▶ DATA PROVIDED:
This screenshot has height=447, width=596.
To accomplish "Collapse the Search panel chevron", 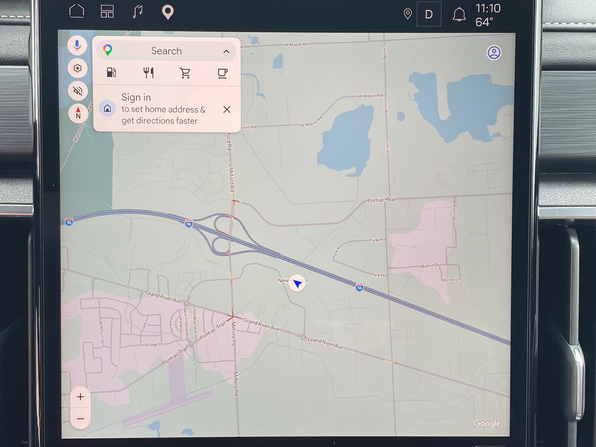I will pyautogui.click(x=226, y=52).
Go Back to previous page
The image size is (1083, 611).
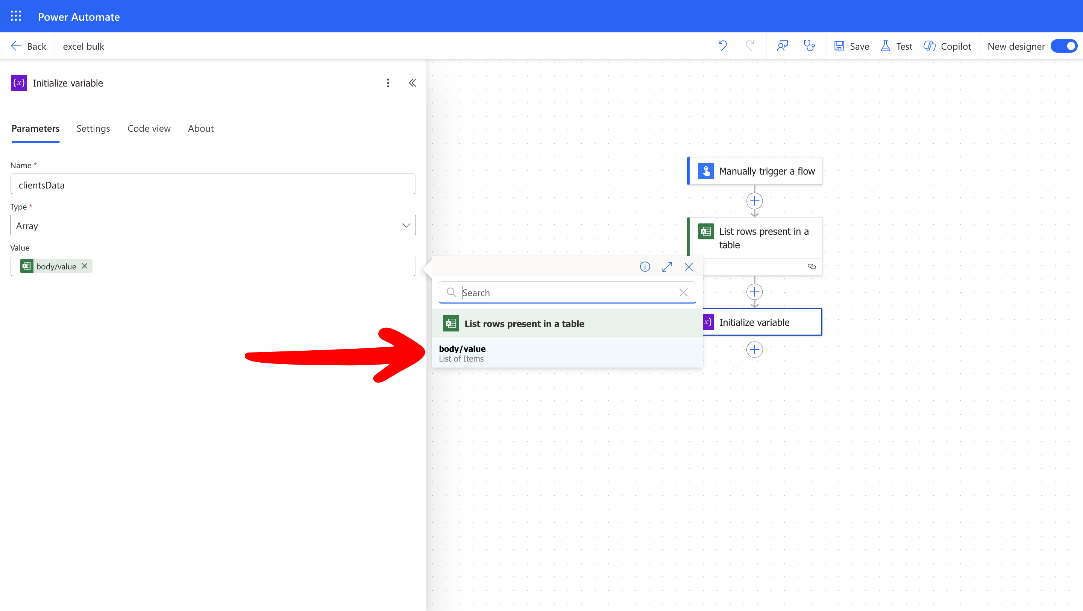click(x=29, y=46)
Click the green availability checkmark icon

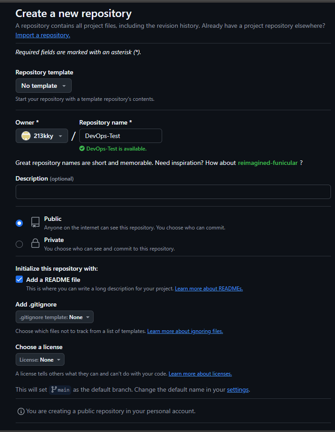point(82,148)
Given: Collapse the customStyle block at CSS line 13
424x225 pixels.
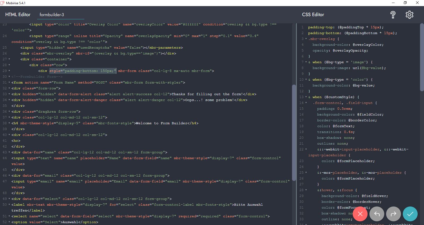Looking at the screenshot, I should [x=306, y=97].
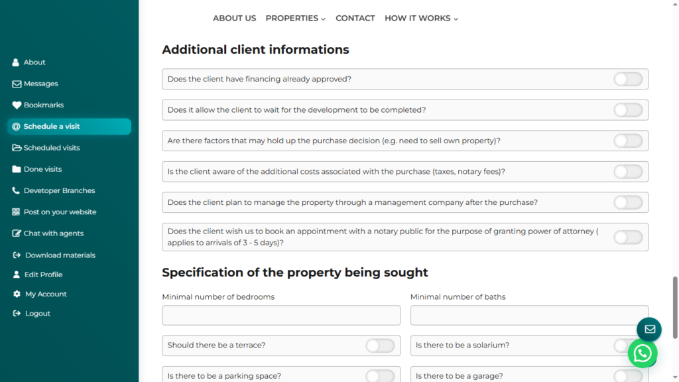The width and height of the screenshot is (679, 382).
Task: Click the heart icon next to Bookmarks
Action: 17,105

▶ STATED GOAL:
Could you repeat the part that opens with the line containing "Click the green availability checkmark icon" and closes with the last line, switching "customStyle block" to "customStyle rule" and keeping everything else unchanged? Leave the pictures out.

▶ EXERCISE ANSWER:
Click the green availability checkmark icon

point(82,148)
Given: Collapse the customStyle rule at CSS line 13
424x225 pixels.
Looking at the screenshot, I should [x=306, y=97].
The width and height of the screenshot is (679, 382).
Task: Click the heart icon next to Bookmarks
Action: 17,105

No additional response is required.